WHAT IS BEING ASKED — Can you rewrite the records as a JSON list of strings, one string per line and no blank lines, starting with the line that contains "Open Billing Dashboard from sidebar" and continuing through the end of the records?

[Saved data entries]
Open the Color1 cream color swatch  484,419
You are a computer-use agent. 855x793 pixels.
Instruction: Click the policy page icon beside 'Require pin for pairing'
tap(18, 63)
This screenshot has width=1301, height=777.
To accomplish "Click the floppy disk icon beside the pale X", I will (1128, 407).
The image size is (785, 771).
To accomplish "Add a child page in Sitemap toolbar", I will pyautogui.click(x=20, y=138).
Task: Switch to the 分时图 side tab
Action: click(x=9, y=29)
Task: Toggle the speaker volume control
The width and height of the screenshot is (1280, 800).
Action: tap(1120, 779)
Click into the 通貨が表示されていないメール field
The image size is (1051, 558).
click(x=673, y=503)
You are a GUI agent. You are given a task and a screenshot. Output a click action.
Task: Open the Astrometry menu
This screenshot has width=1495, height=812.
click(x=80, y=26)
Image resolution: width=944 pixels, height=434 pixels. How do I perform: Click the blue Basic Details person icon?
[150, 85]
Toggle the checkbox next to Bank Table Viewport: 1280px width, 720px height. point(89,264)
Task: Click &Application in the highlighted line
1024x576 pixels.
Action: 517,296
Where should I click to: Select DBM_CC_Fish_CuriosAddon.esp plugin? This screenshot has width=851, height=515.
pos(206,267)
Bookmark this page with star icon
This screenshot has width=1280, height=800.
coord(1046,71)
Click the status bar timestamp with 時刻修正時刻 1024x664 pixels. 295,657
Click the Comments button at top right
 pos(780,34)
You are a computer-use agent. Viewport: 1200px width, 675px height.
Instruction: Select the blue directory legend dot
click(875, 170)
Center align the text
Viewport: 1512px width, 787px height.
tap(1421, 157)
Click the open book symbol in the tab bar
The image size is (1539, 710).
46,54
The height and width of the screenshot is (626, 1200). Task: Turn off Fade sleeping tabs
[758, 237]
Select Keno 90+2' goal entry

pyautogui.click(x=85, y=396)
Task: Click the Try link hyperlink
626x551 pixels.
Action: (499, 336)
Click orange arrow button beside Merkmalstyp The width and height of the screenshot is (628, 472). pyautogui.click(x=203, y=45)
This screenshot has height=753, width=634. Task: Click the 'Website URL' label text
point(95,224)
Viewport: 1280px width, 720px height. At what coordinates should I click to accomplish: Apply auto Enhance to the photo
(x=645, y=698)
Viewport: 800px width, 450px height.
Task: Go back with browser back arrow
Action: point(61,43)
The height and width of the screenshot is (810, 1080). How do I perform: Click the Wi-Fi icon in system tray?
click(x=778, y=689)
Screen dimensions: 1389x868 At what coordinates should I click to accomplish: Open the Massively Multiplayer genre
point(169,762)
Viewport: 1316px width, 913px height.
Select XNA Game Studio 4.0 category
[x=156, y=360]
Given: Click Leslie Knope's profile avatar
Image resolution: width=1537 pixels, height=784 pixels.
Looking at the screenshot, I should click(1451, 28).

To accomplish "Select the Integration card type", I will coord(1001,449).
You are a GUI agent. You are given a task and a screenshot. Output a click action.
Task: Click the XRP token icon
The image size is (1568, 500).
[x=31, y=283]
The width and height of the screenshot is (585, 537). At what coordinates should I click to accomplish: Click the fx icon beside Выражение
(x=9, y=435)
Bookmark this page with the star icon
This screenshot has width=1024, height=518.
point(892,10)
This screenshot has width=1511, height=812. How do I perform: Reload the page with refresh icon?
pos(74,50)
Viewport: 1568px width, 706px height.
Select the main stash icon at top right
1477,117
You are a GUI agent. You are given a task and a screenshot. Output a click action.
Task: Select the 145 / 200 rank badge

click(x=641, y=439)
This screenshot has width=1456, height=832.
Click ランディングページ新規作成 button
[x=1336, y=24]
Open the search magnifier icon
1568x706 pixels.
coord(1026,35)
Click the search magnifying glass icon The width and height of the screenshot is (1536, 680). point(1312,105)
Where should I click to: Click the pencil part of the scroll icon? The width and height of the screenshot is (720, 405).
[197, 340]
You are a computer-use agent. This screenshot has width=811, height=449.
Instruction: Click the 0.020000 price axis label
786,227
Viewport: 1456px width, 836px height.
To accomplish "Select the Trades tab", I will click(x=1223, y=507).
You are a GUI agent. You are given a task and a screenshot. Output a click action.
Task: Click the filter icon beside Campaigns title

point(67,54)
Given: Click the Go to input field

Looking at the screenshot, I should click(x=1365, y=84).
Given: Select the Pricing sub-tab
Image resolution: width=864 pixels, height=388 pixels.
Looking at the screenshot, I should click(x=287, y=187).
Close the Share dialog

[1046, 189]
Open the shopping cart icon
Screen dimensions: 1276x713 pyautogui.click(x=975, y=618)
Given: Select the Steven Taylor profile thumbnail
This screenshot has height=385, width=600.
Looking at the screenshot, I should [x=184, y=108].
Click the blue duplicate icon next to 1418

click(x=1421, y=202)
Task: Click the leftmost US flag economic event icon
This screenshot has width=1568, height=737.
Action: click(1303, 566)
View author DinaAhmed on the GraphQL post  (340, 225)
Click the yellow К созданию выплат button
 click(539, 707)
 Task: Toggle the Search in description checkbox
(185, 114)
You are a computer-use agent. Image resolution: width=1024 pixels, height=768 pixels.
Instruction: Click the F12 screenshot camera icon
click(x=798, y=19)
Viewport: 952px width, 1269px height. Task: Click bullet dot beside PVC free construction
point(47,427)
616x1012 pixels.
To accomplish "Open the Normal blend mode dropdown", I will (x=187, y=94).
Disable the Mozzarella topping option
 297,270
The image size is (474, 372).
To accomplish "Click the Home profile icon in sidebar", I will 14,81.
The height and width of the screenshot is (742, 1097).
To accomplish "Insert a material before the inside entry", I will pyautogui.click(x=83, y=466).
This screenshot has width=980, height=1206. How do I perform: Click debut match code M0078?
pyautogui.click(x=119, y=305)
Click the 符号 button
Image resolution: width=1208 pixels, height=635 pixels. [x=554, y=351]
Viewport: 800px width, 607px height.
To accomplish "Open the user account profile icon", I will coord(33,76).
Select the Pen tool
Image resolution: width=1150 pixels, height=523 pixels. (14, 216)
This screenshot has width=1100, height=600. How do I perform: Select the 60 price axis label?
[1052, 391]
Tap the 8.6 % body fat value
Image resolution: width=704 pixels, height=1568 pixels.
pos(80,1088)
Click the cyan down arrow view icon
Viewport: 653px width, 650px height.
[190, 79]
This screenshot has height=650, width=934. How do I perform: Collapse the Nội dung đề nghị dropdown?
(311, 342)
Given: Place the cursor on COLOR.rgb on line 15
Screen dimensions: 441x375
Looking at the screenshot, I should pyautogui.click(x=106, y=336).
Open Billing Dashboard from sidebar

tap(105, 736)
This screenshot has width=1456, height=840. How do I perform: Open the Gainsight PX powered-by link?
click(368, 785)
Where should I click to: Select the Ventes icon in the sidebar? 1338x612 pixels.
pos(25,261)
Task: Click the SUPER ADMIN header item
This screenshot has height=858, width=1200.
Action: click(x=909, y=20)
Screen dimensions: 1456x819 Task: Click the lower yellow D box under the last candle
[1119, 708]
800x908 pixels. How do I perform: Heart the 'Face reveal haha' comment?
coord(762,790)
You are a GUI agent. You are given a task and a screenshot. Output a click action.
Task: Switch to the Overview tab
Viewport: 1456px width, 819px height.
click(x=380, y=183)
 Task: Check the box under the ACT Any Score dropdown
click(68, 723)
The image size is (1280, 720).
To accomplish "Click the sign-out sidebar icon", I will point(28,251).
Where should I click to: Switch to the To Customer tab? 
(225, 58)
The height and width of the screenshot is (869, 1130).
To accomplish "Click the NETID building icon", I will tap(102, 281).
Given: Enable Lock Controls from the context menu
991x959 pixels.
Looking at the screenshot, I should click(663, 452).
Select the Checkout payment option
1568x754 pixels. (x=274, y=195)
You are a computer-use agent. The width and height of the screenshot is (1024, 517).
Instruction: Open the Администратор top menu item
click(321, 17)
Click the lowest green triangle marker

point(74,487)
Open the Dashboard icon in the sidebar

RESPONSE TO THE TASK —
[
  "Open Billing Dashboard from sidebar",
  "tap(105, 736)",
  "This screenshot has width=1456, height=840. How do I perform: Open the Gainsight PX powered-by link?",
  "click(368, 785)",
  "Where should I click to: Select the Ventes icon in the sidebar? 1338x612 pixels.",
  "pos(25,261)",
  "Task: Click the SUPER ADMIN header item",
  "This screenshot has height=858, width=1200.",
  "Action: click(x=909, y=20)",
  "Screen dimensions: 1456x819 Task: Click the lower yellow D box under the last candle",
  "[1119, 708]",
  "800x908 pixels. How do I perform: Heart the 'Face reveal haha' comment?",
  "coord(762,790)",
  "You are a GUI agent. You are given a task and a screenshot. Output a click action.",
  "Task: Switch to the Overview tab",
  "Viewport: 1456px width, 819px height.",
  "click(x=380, y=183)",
  " Task: Check the box under the ACT Any Score dropdown",
  "click(68, 723)",
  "The image size is (1280, 720).",
  "To accomplish \"Click the sign-out sidebar icon\", I will point(28,251).",
  "Where should I click to: Switch to the To Customer tab? ",
  "(225, 58)",
  "The height and width of the screenshot is (869, 1130).",
  "To accomplish \"Click the NETID building icon\", I will tap(102, 281).",
  "Given: Enable Lock Controls from the context menu",
  "991x959 pixels.",
  "Looking at the screenshot, I should click(663, 452).",
  "Select the Checkout payment option",
  "1568x754 pixels. (x=274, y=195)",
  "You are a computer-use agent. The width and height of the screenshot is (1024, 517).",
  "Instruction: Open the Администратор top menu item",
  "click(321, 17)",
  "Click the lowest green triangle marker",
  "point(74,487)",
  "Open the Dashboard icon in the sidebar"
]